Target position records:
## start

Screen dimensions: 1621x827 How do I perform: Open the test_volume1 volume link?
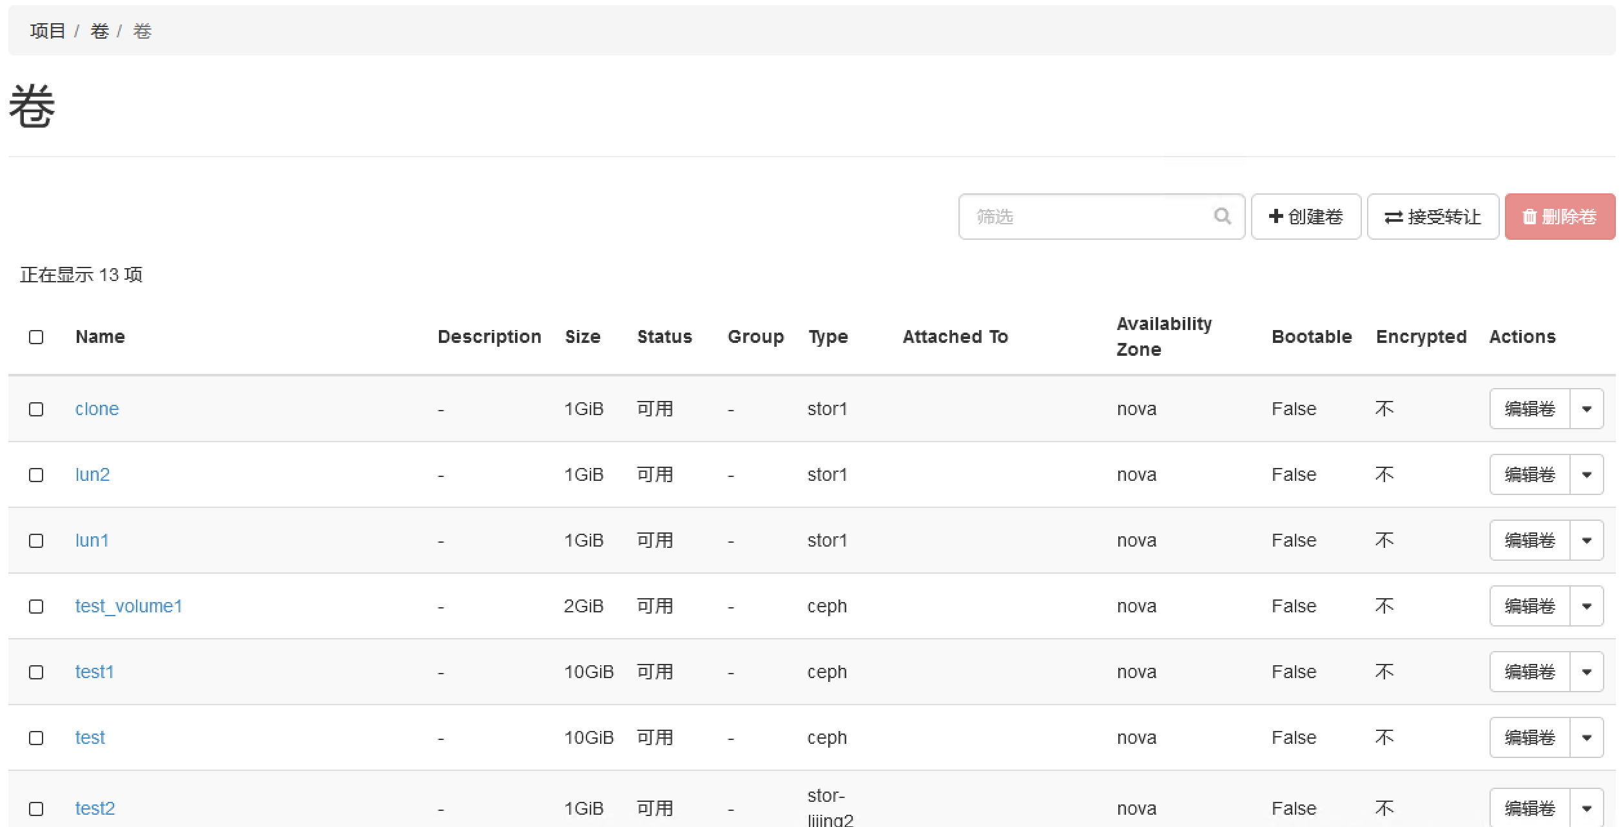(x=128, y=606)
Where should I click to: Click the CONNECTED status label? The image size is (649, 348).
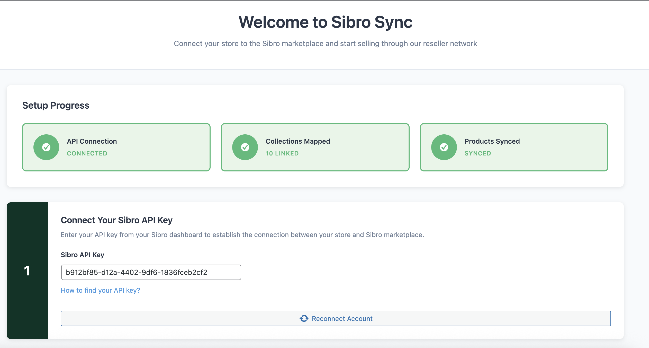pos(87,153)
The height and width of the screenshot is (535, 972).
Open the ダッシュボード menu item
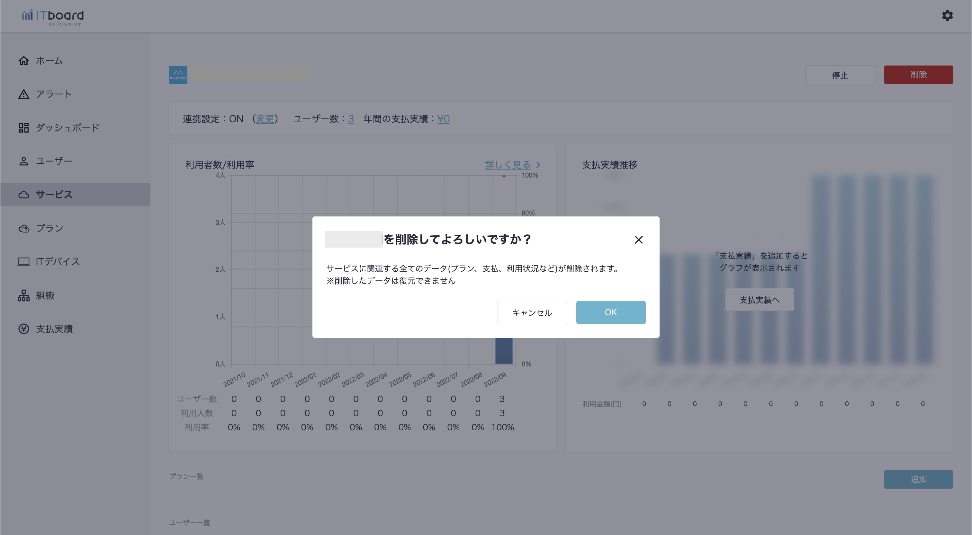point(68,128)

## end

▶ **The task**: Rewrite all of the entries above, requests included, and scale every coordinate in the answers by 1.7, rounding to whole numbers with halves rounded up. Leave the pictures out of your answer.

▶ **Final result**:
Screen dimensions: 1621x827 How do I perform: Open the test_volume1 volume link?
(x=218, y=1030)
Where should I click to: Click the CONNECTED status label? The image size is (649, 348).
pos(148,260)
The height and width of the screenshot is (535, 972).
Open the ダッシュボード menu item
point(116,218)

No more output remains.